_Exercise aim_: Nothing but the lines from the one containing "Click the Created at label" through the one containing "Task: Expand the Tipo Estoque dropdown", both included, should be given again, each exactly as written below.

──────── Record excerpts

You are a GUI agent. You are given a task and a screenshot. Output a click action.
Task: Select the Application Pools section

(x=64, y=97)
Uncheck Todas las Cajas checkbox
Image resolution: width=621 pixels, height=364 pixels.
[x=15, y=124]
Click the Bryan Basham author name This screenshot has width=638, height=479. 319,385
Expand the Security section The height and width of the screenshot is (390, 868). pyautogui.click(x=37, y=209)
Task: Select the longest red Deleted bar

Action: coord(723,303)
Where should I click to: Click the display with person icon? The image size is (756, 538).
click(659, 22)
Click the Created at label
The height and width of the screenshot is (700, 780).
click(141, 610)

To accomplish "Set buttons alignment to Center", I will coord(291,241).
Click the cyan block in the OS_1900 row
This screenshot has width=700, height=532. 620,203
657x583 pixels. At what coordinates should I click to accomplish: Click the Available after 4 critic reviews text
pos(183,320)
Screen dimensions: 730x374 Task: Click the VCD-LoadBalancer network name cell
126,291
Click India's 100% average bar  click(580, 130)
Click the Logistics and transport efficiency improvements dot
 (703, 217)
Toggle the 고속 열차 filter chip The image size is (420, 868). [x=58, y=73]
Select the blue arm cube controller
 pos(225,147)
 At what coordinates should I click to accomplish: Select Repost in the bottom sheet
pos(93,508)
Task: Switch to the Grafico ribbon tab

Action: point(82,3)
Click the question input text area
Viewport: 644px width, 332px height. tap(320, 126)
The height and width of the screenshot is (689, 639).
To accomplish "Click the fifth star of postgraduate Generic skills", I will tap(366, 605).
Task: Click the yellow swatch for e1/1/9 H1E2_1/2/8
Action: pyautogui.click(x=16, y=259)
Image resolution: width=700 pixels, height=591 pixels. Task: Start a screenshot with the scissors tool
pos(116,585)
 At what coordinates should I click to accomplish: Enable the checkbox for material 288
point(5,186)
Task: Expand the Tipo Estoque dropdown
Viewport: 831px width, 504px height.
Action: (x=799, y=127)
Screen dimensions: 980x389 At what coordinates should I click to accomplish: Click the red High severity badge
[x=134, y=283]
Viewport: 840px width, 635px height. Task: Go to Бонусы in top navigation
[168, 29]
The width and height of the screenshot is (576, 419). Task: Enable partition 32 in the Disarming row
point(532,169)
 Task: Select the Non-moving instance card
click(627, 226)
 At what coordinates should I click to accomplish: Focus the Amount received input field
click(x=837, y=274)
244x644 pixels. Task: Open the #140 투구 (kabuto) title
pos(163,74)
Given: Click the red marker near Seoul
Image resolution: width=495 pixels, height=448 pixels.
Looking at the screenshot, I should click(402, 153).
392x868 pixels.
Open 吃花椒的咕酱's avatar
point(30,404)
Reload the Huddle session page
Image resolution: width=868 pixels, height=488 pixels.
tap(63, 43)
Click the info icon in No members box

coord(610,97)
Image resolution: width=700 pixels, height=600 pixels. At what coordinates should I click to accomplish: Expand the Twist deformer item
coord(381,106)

────────────────

_Solution_:
Click the Created at label
The height and width of the screenshot is (700, 780).
click(141, 610)

To accomplish "Set buttons alignment to Center", I will coord(291,241).
Click the cyan block in the OS_1900 row
This screenshot has width=700, height=532. 620,203
657x583 pixels. At what coordinates should I click to accomplish: Click the Available after 4 critic reviews text
pos(183,320)
Screen dimensions: 730x374 Task: Click the VCD-LoadBalancer network name cell
126,291
Click India's 100% average bar  click(580, 130)
Click the Logistics and transport efficiency improvements dot
 (703, 217)
Toggle the 고속 열차 filter chip The image size is (420, 868). [x=58, y=73]
Select the blue arm cube controller
 pos(225,147)
 At what coordinates should I click to accomplish: Select Repost in the bottom sheet
pos(93,508)
Task: Switch to the Grafico ribbon tab

Action: point(82,3)
Click the question input text area
Viewport: 644px width, 332px height. tap(320, 126)
The height and width of the screenshot is (689, 639).
To accomplish "Click the fifth star of postgraduate Generic skills", I will tap(366, 605).
Task: Click the yellow swatch for e1/1/9 H1E2_1/2/8
Action: pyautogui.click(x=16, y=259)
Image resolution: width=700 pixels, height=591 pixels. Task: Start a screenshot with the scissors tool
pos(116,585)
 At what coordinates should I click to accomplish: Enable the checkbox for material 288
point(5,186)
Task: Expand the Tipo Estoque dropdown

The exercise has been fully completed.